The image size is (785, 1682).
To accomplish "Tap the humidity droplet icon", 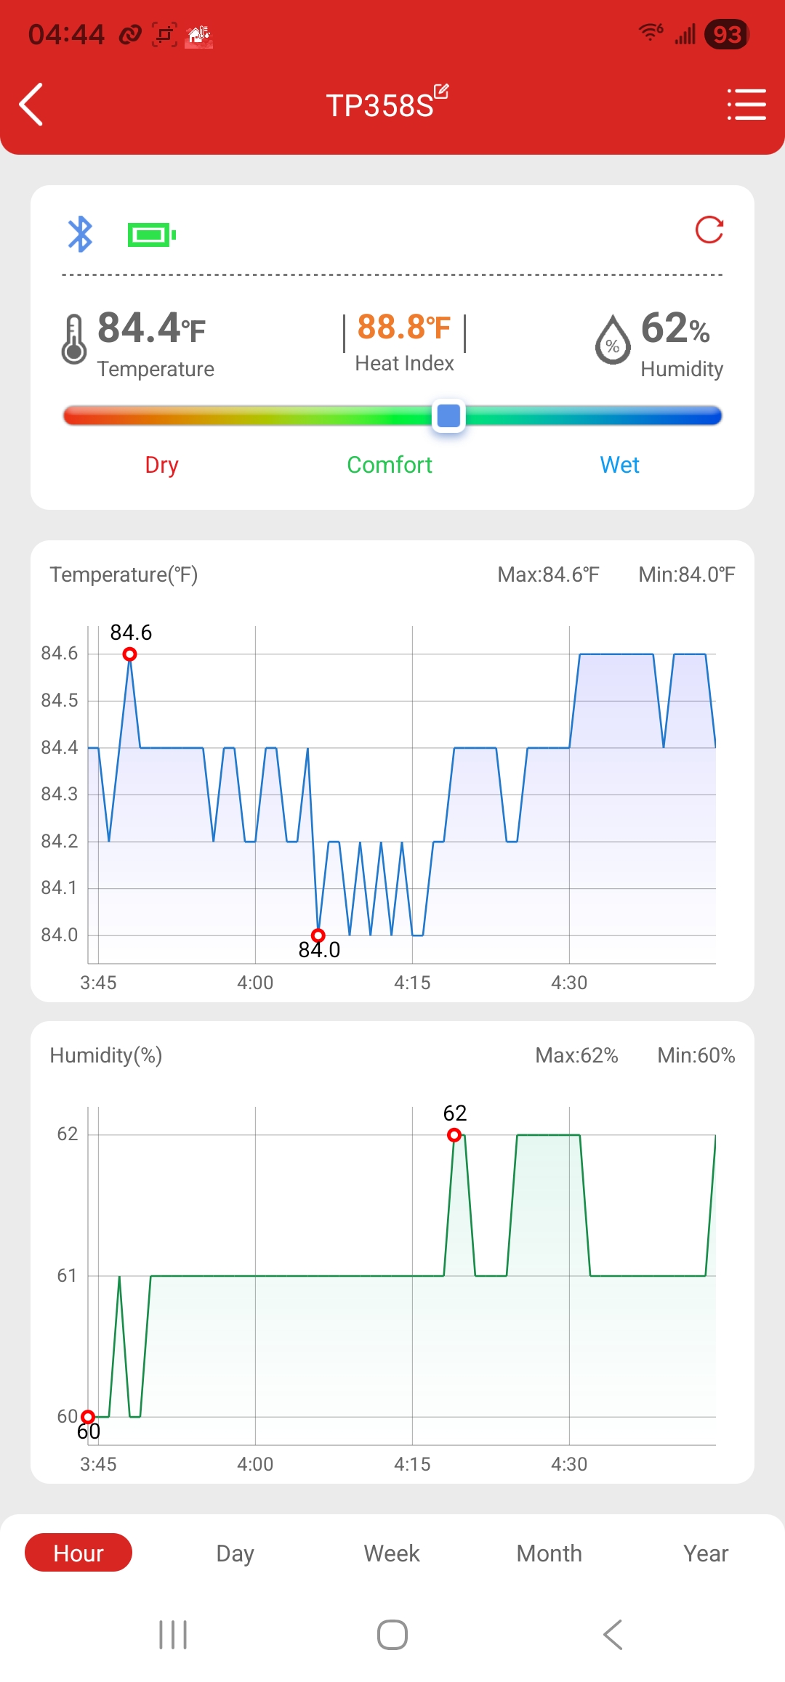I will [613, 338].
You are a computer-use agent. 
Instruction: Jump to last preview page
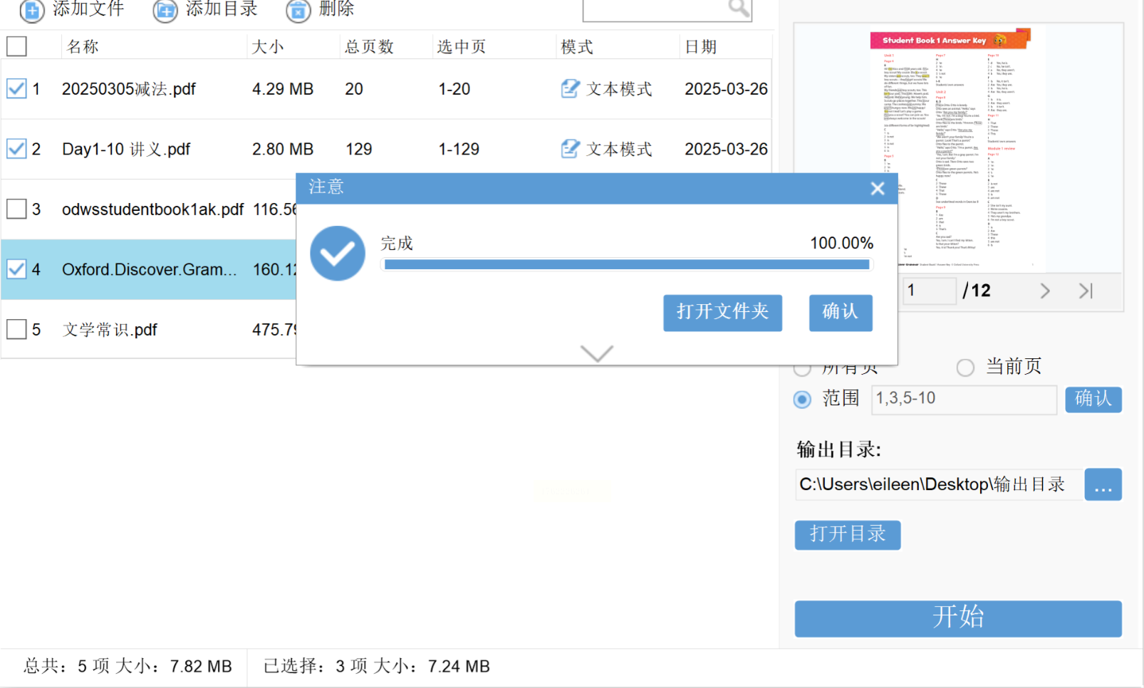point(1085,291)
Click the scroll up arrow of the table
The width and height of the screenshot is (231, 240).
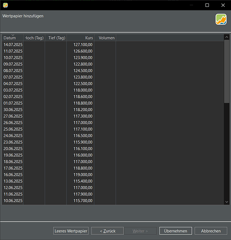[x=227, y=37]
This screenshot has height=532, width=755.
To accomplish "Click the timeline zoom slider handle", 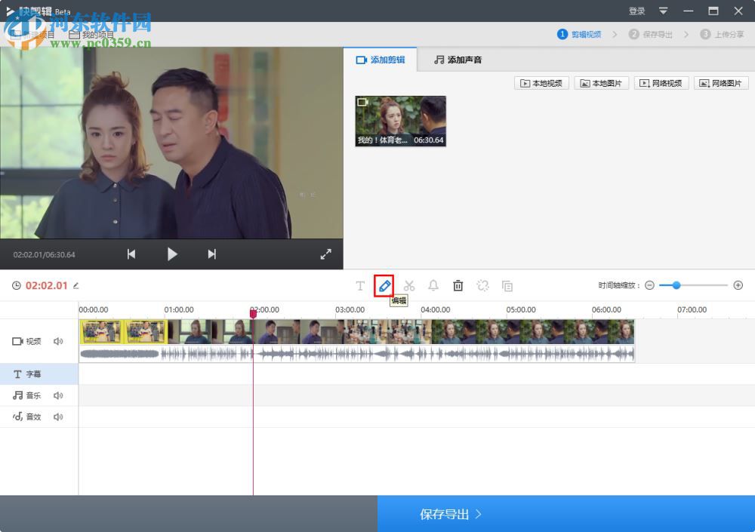I will [676, 285].
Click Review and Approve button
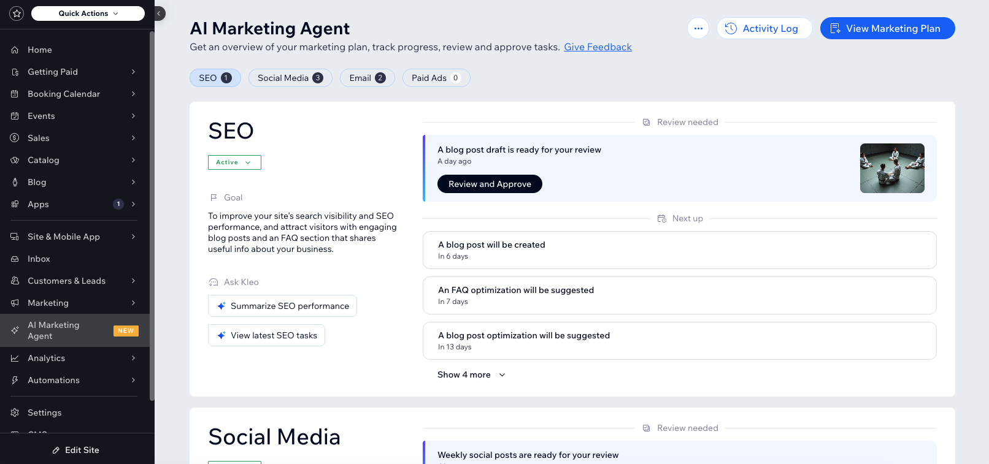989x464 pixels. point(490,184)
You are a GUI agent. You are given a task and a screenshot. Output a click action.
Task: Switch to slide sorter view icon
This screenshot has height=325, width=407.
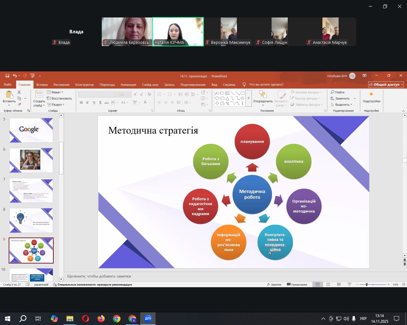pos(328,285)
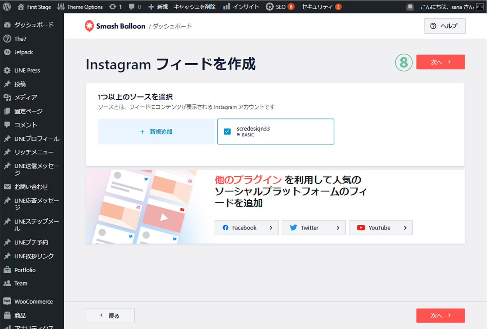Click キャッシュを削除 in admin bar

click(194, 7)
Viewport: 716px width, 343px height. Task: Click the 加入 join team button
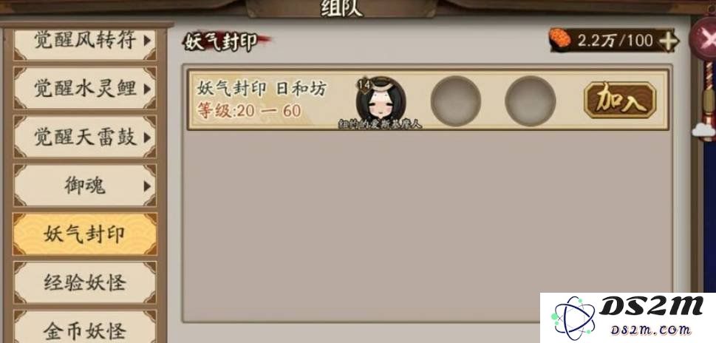(620, 100)
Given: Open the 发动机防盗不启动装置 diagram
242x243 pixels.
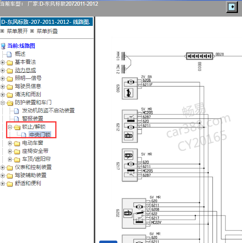Looking at the screenshot, I should click(48, 111).
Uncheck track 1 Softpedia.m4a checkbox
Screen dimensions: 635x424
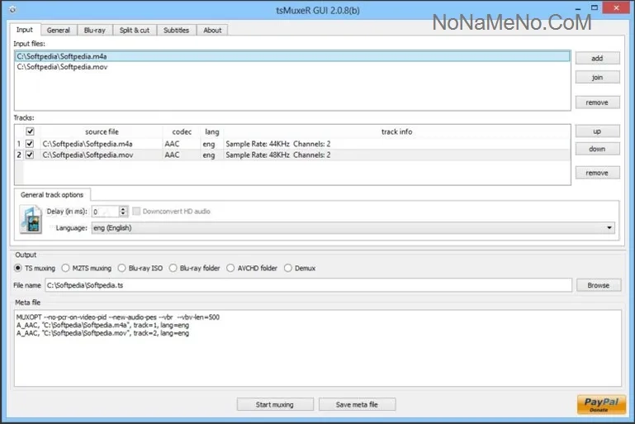pyautogui.click(x=31, y=143)
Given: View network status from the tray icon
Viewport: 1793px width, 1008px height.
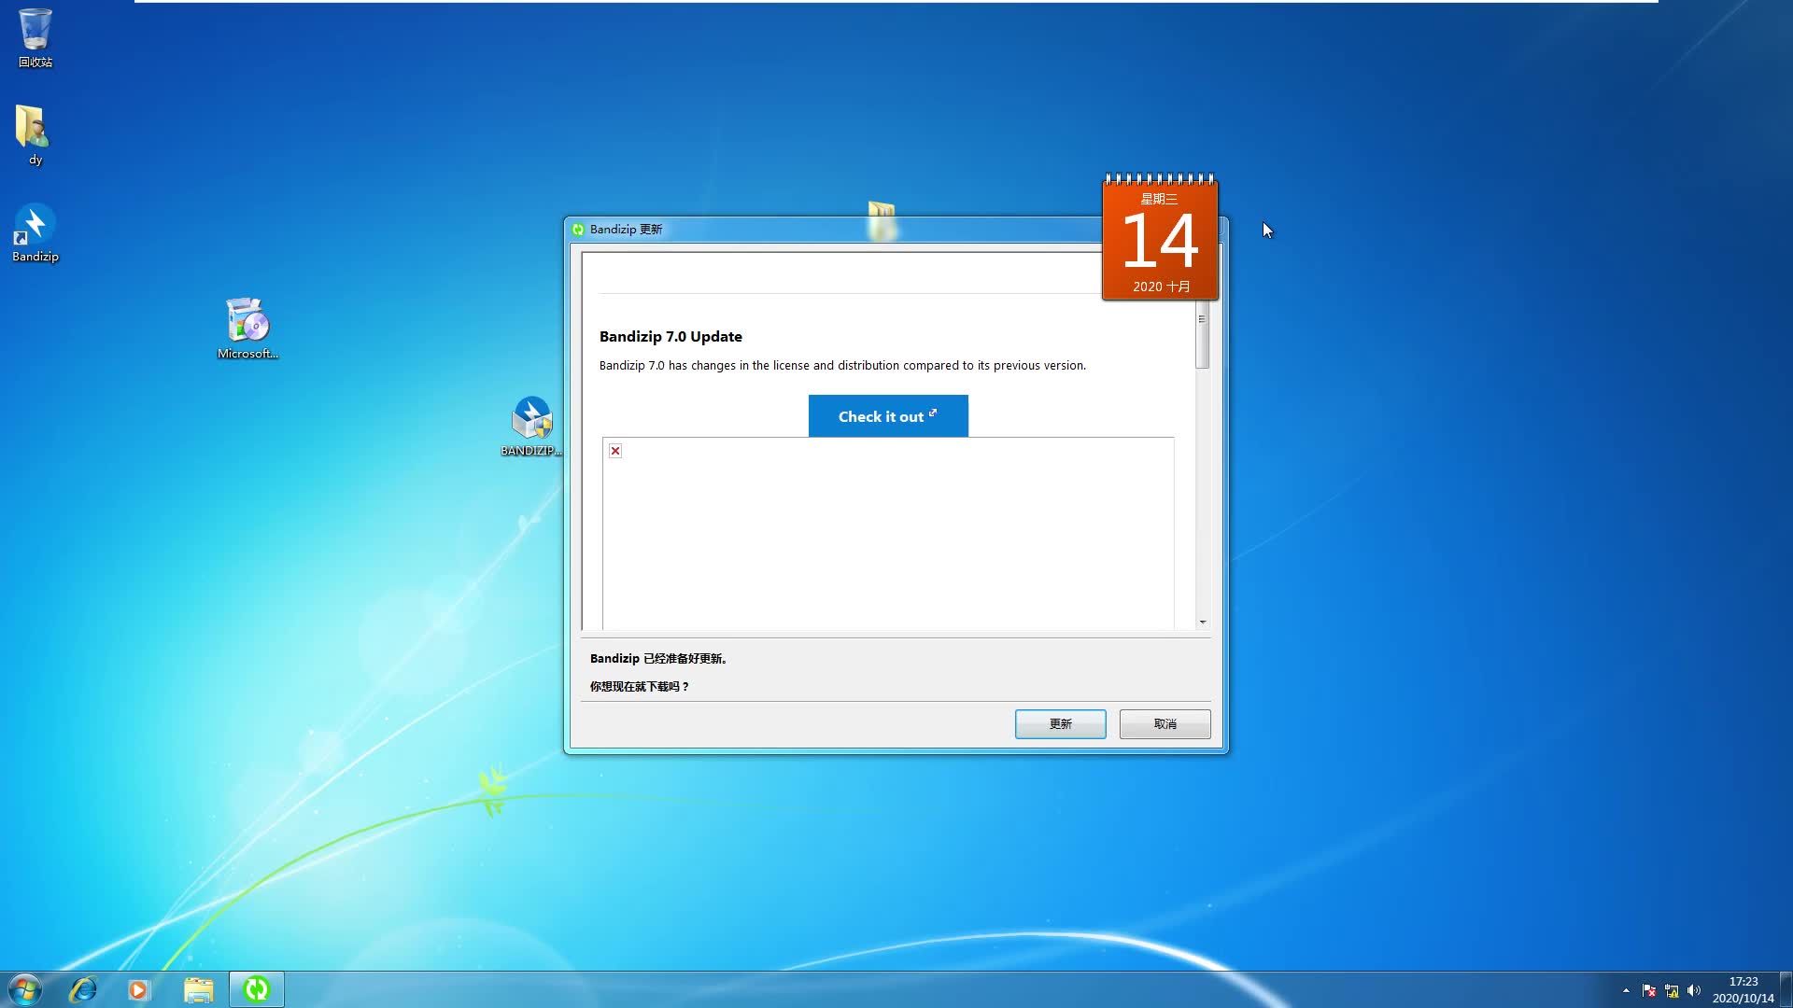Looking at the screenshot, I should coord(1671,991).
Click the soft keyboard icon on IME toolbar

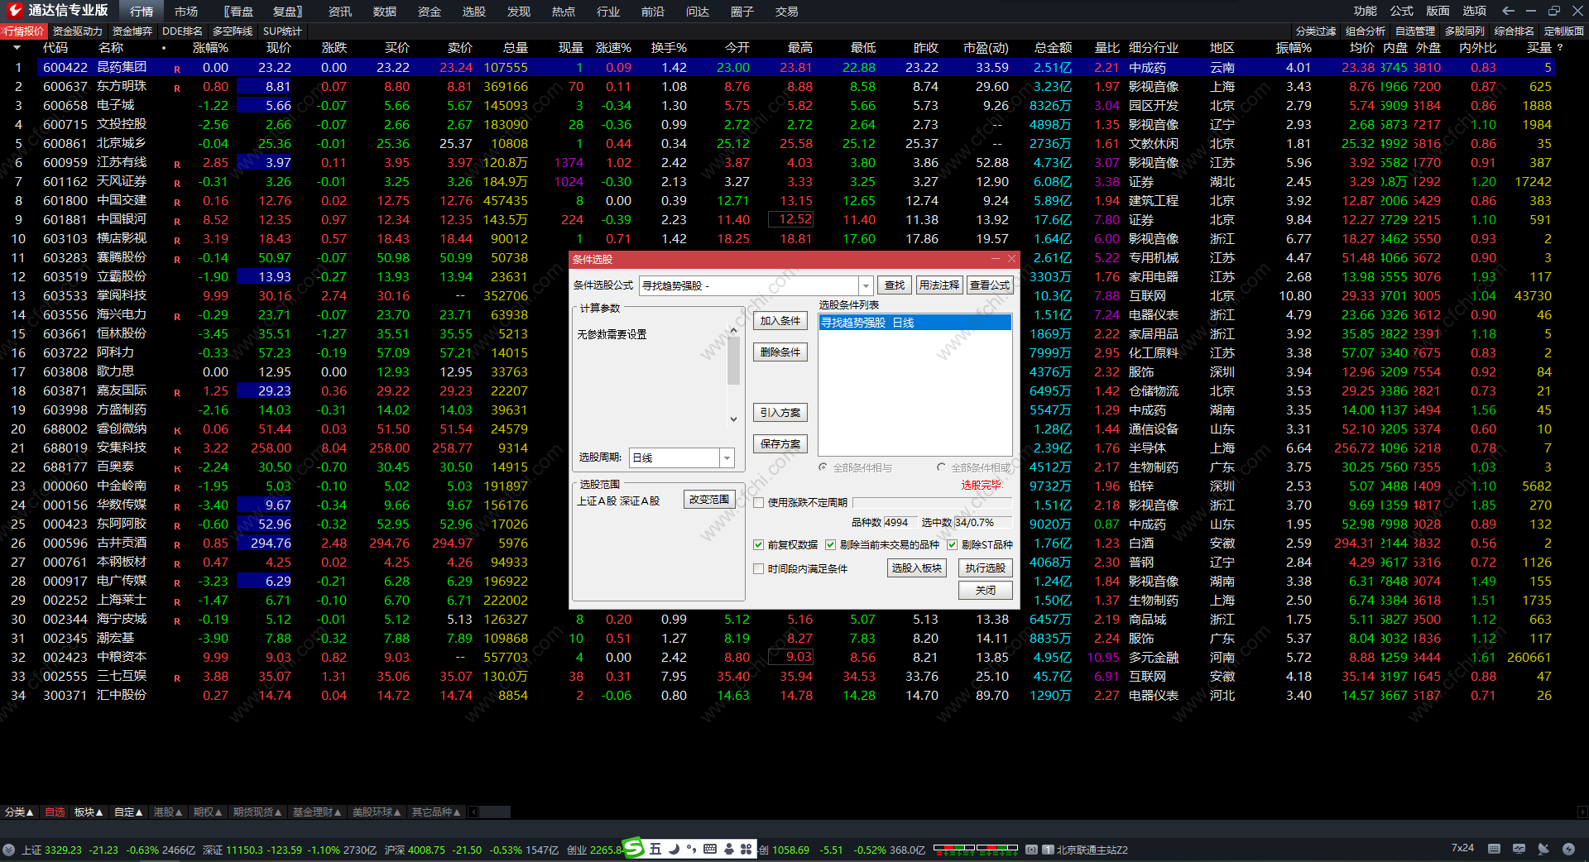710,849
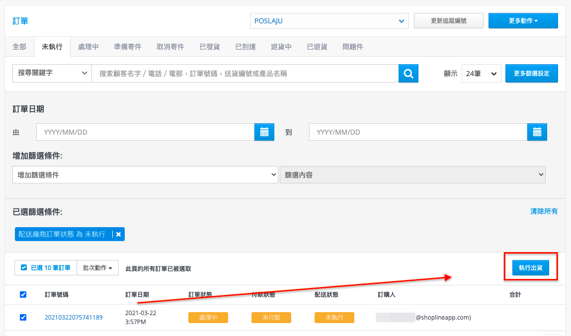The image size is (571, 336).
Task: Open the 24筆 display count dropdown
Action: click(x=481, y=74)
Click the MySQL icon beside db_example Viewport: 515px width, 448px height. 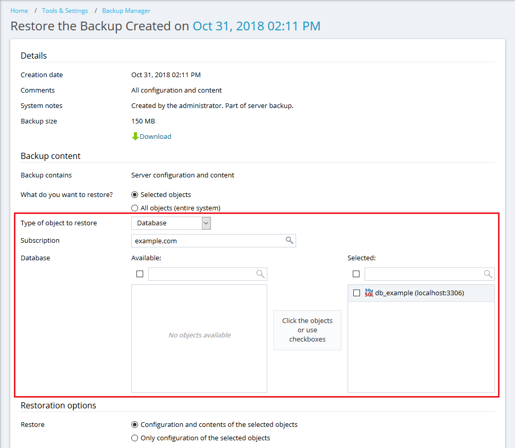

────────

= What to do =
Please output the lines of the items, starting with the line that contains "Click the soft keyboard icon on IME toolbar" and going on through the end of the items, as a Markdown table with the columns Row and Text. Number each line in Row, skip blank lines, and leave the pictures out.

= Response for this exercise =
| Row | Text |
|---|---|
| 1 | Click the soft keyboard icon on IME toolbar |
| 2 | 710,849 |
| 3 | The image size is (571, 336). |
| 4 | Task: Open the 24筆 display count dropdown |
| 5 | Action: click(x=481, y=74) |
| 6 | Click the MySQL icon beside db_example Viewport: 515px width, 448px height.  |